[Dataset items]

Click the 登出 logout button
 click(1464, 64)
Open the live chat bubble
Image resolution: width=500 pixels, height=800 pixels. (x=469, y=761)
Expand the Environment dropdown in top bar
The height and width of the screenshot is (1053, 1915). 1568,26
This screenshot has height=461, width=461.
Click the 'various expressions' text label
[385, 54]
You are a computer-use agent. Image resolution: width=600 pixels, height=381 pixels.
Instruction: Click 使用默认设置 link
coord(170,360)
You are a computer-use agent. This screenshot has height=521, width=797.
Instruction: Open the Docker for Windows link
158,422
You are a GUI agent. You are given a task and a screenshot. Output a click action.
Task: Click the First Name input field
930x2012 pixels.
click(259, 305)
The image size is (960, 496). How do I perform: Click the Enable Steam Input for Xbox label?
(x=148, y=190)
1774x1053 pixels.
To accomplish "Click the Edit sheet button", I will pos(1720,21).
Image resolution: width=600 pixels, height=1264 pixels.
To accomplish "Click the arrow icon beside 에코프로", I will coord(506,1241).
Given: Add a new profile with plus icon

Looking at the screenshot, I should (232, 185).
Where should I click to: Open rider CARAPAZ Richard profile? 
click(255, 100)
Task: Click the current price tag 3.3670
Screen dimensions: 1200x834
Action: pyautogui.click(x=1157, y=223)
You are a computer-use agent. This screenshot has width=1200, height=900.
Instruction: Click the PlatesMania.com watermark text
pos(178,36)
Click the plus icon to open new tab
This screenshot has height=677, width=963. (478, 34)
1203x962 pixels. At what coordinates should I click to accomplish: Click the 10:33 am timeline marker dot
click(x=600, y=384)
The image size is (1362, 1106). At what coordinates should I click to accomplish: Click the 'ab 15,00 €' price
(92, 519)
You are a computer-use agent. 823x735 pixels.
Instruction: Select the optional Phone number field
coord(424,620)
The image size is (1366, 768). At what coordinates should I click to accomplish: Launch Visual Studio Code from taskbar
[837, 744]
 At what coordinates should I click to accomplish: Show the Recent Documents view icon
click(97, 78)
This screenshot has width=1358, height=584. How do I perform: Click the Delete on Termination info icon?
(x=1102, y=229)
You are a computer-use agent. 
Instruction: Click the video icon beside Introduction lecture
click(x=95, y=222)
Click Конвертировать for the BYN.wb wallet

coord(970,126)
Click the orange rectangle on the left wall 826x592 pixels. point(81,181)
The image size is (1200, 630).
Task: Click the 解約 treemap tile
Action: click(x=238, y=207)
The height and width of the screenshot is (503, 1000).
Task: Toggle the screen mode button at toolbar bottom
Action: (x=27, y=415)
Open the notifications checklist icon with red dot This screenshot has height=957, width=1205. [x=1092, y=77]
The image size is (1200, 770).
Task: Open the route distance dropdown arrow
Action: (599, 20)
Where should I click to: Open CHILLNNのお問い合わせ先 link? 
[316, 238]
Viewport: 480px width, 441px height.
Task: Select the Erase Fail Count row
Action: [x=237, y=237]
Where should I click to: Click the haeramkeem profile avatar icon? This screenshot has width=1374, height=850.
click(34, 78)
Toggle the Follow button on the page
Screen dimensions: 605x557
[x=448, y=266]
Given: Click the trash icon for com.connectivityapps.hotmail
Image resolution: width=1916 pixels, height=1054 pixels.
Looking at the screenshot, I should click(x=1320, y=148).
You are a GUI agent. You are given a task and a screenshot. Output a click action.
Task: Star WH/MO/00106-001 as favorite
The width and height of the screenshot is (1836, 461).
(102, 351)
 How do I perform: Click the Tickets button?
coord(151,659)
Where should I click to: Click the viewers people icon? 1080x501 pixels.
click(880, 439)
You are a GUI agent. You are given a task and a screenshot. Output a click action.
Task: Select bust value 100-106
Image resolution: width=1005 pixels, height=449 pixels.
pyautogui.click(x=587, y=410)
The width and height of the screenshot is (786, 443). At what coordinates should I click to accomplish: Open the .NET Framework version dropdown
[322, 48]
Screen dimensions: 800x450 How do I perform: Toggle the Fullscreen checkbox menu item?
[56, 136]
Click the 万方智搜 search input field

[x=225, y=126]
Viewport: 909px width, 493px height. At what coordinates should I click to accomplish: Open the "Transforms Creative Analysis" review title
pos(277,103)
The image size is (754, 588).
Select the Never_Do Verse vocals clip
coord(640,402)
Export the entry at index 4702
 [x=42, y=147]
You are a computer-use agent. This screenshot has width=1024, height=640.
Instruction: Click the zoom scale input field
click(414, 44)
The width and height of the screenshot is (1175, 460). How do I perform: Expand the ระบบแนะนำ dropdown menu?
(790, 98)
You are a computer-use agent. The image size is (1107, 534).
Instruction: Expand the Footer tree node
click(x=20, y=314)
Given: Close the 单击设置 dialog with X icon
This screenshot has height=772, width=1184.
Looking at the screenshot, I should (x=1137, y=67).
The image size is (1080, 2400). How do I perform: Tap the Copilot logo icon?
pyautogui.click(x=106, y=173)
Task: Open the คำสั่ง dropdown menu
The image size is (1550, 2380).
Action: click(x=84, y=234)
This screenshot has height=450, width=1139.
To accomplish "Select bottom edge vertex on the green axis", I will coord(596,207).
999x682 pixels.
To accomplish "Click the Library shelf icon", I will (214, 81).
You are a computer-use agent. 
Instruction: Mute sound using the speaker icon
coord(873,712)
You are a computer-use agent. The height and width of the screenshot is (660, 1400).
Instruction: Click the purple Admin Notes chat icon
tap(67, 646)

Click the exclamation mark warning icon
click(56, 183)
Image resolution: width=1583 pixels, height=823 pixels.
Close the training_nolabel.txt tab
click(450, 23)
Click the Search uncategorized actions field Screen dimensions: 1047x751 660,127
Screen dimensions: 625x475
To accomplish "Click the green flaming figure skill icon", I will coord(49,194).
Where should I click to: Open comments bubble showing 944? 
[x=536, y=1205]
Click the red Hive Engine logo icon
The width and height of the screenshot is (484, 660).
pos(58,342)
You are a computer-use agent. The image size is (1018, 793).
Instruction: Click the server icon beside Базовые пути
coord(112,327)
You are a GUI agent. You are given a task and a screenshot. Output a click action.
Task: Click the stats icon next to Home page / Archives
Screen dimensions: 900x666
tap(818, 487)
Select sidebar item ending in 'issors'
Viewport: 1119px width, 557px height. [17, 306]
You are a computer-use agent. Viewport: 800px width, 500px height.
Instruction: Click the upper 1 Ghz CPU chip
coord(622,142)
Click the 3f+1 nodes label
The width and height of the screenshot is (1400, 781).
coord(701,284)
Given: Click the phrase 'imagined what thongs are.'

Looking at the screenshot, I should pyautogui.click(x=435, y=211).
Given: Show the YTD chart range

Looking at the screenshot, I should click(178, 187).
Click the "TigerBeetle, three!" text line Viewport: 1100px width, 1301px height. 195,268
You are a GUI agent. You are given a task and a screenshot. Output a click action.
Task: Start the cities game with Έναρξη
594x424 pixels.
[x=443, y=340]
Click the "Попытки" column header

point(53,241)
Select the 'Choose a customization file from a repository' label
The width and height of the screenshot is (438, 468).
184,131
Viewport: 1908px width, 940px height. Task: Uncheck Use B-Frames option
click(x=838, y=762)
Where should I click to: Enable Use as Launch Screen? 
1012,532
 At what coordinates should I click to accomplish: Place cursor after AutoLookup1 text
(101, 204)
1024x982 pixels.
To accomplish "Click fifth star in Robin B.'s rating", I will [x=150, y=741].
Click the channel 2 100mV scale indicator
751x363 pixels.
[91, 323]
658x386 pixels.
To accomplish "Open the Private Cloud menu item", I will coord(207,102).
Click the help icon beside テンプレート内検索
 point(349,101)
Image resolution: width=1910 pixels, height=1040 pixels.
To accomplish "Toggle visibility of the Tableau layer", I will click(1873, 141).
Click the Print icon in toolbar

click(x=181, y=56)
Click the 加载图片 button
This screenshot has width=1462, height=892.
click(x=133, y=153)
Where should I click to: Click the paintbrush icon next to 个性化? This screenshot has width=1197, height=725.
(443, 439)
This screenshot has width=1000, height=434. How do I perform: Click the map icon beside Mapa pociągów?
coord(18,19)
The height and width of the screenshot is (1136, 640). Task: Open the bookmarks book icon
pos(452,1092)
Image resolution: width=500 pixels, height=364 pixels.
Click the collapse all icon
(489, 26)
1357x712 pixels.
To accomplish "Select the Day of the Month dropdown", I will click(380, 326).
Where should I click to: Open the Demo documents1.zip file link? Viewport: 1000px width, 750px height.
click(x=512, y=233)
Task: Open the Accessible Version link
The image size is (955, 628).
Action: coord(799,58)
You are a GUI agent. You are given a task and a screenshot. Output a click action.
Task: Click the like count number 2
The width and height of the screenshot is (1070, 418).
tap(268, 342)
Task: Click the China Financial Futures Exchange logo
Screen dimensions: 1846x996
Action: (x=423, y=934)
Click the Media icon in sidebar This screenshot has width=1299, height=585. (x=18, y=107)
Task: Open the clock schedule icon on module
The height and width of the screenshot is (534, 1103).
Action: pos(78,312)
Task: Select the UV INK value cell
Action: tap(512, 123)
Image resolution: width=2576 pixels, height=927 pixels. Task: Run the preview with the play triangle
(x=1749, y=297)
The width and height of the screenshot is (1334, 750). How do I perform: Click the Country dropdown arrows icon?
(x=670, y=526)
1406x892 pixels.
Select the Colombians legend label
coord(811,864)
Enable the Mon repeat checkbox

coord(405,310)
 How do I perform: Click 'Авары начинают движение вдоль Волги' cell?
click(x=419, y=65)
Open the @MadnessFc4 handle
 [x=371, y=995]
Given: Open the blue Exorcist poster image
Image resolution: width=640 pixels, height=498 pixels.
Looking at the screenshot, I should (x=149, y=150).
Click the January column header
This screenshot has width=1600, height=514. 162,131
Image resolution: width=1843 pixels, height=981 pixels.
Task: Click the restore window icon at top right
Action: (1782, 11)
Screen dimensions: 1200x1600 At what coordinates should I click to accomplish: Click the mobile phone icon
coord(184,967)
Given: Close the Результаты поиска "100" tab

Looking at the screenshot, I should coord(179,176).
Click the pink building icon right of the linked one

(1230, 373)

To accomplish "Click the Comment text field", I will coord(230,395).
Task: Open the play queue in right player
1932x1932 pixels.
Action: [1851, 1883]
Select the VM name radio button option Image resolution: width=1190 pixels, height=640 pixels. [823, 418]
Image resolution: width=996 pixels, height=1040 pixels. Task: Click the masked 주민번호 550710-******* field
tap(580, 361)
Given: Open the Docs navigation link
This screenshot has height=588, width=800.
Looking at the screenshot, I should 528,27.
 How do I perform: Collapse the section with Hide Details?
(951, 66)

The task:
Throughout the data above, report every line that contains the string "green".

Task result:
To accomplish "Select bottom edge vertex on the green axis", I will coord(596,207).
To accomplish "Click the green flaming figure skill icon", I will coord(49,194).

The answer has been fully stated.